Briefly, and it is possible to be brief with these recommendations, the new guidelines recommend:

  1. Treat all patients over the age of 60 with lifestyle recommendations plus medications if their blood pressure is over 150 systolic or 90 diastolic, aiming for a blood pressure just below this goal. Previous guidelines recommended a goal of 140/90 in this group. Patients who feel fine and are on medications with blood pressure significantly below this goal may remain on the same medications.
  2. Patients between the ages of 18 and 60, start treatment with lifestyle measures and medications if the blood pressure is over 140 systolic or 90 diastolic, with a goal blood pressure of under 140/90.  This same recommendation is true for patients in this age group with diabetes or kidney disease (which increase the risks associated with hypertension.)
  3. Use drugs in only 4 classes to start, including diuretics, angiotensin converting enzyme inhibitors or angiotensin receptor blockers or calcium channel blockers such as diltiazem and amlodipine. Beta blockers are absent from the list of recommended drugs because of one well done study which showed an increase in death for patients on beta blockers, primarily due to strokes. Drugs can be started singly or in combination. For African Americans use only thiazides or calcium channel blockers unless they have significant kidney disease, in which case angiotensin active medications are probably effective. Be sure to use doses of these drugs that are adequate but not toxic (there is a nice table.)
  4. For patients with blood pressure above the goal after starting initial therapy, add another of the drugs in one of the 4 classes, but do not combine angiotensin receptor blockers with angiotensin converting enzyme inhibitors. If blood pressure still is not controlled, drugs in another class may be added, though it is unclear from evidence that this will make a difference in outcome.

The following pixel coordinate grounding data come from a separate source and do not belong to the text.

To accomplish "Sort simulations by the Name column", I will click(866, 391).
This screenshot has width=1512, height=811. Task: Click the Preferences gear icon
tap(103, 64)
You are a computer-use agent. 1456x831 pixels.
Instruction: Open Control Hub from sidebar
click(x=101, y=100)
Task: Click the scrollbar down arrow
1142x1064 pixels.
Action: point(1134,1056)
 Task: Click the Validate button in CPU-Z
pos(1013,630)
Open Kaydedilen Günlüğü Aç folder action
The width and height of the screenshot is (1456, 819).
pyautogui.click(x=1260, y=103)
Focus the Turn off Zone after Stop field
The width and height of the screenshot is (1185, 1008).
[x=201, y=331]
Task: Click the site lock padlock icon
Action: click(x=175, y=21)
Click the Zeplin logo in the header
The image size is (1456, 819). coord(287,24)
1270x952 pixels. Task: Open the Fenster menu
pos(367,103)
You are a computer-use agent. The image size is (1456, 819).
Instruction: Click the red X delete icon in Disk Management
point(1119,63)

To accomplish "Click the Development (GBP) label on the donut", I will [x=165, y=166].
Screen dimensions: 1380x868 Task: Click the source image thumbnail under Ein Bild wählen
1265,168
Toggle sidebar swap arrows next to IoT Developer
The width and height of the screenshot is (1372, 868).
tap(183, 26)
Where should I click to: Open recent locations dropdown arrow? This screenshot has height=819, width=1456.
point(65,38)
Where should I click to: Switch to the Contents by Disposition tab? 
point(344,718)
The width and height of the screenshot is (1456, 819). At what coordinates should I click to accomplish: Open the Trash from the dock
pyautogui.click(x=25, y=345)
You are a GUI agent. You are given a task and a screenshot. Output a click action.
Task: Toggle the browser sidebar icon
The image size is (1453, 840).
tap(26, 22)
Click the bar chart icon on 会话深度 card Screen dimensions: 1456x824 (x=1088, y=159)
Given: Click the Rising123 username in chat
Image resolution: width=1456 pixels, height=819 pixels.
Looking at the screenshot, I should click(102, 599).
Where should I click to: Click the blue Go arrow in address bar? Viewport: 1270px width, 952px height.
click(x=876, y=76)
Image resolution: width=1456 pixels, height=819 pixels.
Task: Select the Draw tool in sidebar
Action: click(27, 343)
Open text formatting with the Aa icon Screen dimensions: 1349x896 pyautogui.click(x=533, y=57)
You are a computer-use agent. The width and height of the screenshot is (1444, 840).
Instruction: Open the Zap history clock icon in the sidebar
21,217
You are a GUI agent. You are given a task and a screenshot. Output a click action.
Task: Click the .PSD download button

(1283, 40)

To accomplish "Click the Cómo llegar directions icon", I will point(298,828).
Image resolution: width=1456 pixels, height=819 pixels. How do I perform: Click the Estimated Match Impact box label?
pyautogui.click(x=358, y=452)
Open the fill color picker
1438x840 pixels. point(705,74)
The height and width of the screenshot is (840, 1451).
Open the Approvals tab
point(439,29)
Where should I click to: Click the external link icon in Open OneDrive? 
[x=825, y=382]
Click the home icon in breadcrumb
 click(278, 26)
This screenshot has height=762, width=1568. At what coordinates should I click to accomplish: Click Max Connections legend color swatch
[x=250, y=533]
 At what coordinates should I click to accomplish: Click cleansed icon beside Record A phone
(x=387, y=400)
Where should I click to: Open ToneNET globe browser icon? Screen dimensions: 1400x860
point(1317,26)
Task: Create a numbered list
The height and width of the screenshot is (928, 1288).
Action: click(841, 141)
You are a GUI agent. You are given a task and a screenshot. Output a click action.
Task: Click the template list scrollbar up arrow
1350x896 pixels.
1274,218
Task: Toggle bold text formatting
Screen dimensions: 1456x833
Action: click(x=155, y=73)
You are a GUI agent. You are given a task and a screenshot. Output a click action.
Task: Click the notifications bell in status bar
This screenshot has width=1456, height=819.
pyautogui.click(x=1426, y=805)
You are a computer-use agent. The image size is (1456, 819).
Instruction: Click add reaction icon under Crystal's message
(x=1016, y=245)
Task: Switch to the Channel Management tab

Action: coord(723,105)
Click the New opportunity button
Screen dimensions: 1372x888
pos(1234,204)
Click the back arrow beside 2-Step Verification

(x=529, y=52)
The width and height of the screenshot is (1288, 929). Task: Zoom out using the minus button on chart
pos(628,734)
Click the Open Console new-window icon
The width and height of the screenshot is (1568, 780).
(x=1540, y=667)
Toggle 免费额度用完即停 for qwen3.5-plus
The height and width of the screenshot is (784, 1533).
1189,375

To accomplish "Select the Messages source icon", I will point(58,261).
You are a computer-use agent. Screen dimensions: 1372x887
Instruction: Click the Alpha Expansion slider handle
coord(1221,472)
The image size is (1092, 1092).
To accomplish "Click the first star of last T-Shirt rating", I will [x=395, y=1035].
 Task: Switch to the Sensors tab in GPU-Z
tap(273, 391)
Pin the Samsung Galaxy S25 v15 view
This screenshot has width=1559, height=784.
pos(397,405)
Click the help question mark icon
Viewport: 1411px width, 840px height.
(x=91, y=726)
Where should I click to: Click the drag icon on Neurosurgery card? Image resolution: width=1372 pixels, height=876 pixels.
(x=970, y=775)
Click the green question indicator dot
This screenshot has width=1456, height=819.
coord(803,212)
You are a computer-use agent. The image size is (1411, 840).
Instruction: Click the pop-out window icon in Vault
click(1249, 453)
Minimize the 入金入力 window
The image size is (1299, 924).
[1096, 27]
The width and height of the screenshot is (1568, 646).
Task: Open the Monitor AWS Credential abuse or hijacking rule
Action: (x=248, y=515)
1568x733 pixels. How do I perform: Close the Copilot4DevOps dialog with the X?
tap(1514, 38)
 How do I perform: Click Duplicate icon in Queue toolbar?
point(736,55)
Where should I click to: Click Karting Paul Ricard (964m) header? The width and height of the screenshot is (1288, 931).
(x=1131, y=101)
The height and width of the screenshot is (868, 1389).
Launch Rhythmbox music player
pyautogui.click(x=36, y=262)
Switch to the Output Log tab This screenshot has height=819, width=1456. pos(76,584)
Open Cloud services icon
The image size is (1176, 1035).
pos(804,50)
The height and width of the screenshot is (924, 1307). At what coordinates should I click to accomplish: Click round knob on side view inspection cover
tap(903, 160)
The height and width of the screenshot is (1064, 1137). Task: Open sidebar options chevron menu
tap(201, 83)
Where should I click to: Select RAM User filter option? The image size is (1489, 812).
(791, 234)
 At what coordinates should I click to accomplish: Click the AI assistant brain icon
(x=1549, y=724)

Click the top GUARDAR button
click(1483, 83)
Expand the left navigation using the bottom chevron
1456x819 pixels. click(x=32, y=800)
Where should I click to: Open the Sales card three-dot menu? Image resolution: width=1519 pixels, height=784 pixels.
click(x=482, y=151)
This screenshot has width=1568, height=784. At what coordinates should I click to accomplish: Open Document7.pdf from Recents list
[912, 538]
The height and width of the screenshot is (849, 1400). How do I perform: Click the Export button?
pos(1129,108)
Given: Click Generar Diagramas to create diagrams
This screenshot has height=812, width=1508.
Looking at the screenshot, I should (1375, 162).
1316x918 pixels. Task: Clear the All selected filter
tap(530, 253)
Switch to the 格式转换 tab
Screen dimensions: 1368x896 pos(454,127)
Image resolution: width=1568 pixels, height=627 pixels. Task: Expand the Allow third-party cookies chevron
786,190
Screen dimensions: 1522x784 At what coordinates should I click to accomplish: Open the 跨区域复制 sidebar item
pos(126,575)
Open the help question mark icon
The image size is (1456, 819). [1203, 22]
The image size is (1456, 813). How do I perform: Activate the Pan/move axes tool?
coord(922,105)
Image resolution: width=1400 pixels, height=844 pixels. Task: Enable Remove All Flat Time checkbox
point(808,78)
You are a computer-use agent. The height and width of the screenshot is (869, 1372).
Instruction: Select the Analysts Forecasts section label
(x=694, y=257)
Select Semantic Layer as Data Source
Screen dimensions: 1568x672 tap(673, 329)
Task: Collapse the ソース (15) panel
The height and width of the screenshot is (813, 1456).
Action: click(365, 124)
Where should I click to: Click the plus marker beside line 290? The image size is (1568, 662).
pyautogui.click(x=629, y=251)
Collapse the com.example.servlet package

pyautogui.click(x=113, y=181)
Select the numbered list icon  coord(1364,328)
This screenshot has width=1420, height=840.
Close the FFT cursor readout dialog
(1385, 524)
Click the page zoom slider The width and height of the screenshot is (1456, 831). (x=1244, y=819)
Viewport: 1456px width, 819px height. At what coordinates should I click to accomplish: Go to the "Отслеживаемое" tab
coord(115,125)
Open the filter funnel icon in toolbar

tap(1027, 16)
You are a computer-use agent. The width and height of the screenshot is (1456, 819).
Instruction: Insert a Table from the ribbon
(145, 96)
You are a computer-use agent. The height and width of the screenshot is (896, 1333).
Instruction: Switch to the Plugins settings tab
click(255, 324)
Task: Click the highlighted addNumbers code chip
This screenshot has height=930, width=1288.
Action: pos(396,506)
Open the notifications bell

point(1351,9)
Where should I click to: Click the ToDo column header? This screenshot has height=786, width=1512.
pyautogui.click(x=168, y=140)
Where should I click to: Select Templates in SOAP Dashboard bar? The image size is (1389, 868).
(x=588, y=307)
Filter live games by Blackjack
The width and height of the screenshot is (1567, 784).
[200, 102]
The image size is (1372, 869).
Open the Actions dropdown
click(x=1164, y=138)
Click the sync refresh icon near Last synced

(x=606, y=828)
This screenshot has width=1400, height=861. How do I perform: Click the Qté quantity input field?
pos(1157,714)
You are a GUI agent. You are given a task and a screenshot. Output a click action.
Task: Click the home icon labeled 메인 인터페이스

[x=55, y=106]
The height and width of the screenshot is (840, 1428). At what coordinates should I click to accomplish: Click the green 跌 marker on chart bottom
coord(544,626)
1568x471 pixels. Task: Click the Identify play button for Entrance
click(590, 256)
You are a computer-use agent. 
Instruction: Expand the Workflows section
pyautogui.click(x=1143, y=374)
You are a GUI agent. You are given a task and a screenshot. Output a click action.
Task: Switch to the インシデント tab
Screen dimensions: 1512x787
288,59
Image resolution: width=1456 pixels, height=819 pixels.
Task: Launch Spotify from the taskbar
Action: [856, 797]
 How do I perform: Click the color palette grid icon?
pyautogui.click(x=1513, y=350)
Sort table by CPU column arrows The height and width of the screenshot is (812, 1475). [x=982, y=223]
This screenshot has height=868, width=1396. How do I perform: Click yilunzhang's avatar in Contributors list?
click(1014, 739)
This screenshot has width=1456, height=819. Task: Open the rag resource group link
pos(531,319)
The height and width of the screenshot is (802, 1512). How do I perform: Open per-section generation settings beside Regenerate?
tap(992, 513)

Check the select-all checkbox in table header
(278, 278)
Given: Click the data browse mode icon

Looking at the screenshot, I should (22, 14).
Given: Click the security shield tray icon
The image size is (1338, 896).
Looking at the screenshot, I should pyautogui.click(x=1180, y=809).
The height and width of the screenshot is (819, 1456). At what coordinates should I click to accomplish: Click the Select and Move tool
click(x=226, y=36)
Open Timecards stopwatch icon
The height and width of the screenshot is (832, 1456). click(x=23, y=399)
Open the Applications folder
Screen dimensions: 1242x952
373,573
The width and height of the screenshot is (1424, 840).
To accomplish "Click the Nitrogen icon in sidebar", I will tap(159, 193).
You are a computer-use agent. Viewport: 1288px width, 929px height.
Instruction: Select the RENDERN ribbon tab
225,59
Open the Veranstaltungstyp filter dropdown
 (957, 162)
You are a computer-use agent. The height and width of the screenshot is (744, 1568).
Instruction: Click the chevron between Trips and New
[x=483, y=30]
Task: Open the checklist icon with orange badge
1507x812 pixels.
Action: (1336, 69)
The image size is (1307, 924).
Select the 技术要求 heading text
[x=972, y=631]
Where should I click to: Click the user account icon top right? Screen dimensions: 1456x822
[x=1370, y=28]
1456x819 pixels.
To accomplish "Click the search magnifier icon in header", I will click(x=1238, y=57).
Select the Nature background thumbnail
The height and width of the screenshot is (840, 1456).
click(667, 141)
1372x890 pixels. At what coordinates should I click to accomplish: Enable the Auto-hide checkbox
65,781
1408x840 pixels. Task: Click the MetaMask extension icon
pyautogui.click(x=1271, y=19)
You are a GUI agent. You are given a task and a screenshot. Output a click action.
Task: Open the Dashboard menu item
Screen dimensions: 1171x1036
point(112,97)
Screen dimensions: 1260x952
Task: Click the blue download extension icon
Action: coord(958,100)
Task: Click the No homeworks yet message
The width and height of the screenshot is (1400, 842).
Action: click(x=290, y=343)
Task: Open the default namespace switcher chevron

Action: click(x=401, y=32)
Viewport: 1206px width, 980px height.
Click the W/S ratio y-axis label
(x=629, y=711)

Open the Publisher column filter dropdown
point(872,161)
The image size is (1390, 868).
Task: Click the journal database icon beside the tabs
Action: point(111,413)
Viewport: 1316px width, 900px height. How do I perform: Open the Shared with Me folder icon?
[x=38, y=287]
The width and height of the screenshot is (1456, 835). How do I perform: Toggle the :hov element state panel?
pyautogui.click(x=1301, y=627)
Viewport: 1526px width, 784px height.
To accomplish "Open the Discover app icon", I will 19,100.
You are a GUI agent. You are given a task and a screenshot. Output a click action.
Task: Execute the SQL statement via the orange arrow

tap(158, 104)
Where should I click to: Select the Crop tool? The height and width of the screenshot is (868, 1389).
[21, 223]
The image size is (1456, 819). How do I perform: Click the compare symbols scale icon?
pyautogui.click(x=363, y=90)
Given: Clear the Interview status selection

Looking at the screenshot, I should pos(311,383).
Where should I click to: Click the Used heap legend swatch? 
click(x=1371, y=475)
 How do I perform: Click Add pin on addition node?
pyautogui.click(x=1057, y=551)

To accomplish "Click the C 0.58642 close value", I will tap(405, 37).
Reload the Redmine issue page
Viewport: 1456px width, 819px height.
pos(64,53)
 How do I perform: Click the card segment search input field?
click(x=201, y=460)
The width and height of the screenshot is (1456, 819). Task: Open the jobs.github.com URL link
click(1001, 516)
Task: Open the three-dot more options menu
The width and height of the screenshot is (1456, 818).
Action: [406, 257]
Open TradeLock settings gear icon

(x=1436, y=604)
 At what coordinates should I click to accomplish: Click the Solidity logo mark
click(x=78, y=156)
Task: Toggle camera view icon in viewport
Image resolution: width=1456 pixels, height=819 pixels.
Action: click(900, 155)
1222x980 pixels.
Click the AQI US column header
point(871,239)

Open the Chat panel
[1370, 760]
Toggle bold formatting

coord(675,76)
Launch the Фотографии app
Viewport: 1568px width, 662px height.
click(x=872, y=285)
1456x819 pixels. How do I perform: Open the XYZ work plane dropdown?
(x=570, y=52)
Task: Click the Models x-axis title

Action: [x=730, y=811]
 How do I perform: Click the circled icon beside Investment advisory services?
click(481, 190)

These recommendations are not meant to entirely squelch creativity and do not address control of blood pressure in patients who have established heart disease, who may take other medications that control issues other than just the blood pressure and may interact with blood pressure medications.

I am generally very happy with these new guidelines. The fact that blood pressure goals for patients over the age of 60 are looser will significantly reduce the burden of treatment for these people, and reduce the number of fruitless visits in which both patients and physicians feel like failures because a number refuses to climb as low as we would wish. The standardization of blood pressure goals for patients younger than this, returning to the historical 140/90 as a goal of treatment will also simplify things. The treatment of blood pressure with reduction of disabling strokes and heart attacks that has been associated with this is a major success of modern medicine and simplifying treatment will probably make both patients and physicians more motivated to do it right.